▼

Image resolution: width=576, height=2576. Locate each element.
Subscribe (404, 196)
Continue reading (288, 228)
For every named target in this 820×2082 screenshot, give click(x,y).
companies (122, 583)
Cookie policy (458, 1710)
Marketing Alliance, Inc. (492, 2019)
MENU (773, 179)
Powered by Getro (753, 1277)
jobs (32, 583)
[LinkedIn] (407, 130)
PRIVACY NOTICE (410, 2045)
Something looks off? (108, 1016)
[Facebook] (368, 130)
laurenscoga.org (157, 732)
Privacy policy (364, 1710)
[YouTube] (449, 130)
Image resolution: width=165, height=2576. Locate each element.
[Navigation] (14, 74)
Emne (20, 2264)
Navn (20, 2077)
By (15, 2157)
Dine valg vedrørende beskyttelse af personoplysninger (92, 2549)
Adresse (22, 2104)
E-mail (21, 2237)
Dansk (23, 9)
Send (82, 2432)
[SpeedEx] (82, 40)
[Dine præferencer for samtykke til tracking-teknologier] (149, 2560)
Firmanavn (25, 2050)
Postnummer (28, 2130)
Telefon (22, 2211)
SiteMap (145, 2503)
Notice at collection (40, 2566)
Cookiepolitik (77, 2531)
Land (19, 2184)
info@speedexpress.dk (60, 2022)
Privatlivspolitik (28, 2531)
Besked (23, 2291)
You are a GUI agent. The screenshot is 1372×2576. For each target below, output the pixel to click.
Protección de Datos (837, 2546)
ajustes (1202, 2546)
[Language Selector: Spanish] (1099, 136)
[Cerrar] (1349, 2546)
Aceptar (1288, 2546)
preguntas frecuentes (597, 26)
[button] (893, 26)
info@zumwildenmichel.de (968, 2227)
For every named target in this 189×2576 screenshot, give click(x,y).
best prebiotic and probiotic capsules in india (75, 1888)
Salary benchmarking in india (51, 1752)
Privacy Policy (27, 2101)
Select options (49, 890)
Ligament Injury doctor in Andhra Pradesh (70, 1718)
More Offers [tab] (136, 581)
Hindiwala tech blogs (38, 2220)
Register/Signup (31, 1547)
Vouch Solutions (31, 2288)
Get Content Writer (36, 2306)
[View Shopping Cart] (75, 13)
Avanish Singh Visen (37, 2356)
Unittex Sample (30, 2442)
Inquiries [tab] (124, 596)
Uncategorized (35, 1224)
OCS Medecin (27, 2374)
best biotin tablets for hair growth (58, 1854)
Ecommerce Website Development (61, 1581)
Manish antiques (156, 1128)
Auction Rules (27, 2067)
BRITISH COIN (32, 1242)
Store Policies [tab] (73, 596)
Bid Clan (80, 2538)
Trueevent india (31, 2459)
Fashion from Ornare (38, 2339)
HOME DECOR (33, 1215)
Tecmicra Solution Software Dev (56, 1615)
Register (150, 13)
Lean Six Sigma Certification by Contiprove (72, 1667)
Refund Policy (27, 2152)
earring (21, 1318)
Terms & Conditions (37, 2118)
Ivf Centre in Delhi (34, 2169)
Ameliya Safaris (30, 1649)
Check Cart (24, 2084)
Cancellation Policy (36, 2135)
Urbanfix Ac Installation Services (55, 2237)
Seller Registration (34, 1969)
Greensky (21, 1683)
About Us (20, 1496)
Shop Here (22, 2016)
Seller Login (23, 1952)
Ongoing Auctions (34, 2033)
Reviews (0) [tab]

▲

__PROBLEM TO WORK ON__. Please reproduce the lines from the line with "laurenscoga.org (157, 732)" to the line with "Besked (23, 2291)", both ends included, exactly as they appear above.

__SOLVED EXERCISE__.
laurenscoga.org (157, 732)
Privacy policy (364, 1710)
[YouTube] (449, 130)
Image resolution: width=165, height=2576. Locate each element.
[Navigation] (14, 74)
Emne (20, 2264)
Navn (20, 2077)
By (15, 2157)
Dine valg vedrørende beskyttelse af personoplysninger (92, 2549)
Adresse (22, 2104)
E-mail (21, 2237)
Dansk (23, 9)
Send (82, 2432)
[SpeedEx] (82, 40)
[Dine præferencer for samtykke til tracking-teknologier] (149, 2560)
Firmanavn (25, 2050)
Postnummer (28, 2130)
Telefon (22, 2211)
SiteMap (145, 2503)
Notice at collection (40, 2566)
Cookiepolitik (77, 2531)
Land (19, 2184)
info@speedexpress.dk (60, 2022)
Privatlivspolitik (28, 2531)
Besked (23, 2291)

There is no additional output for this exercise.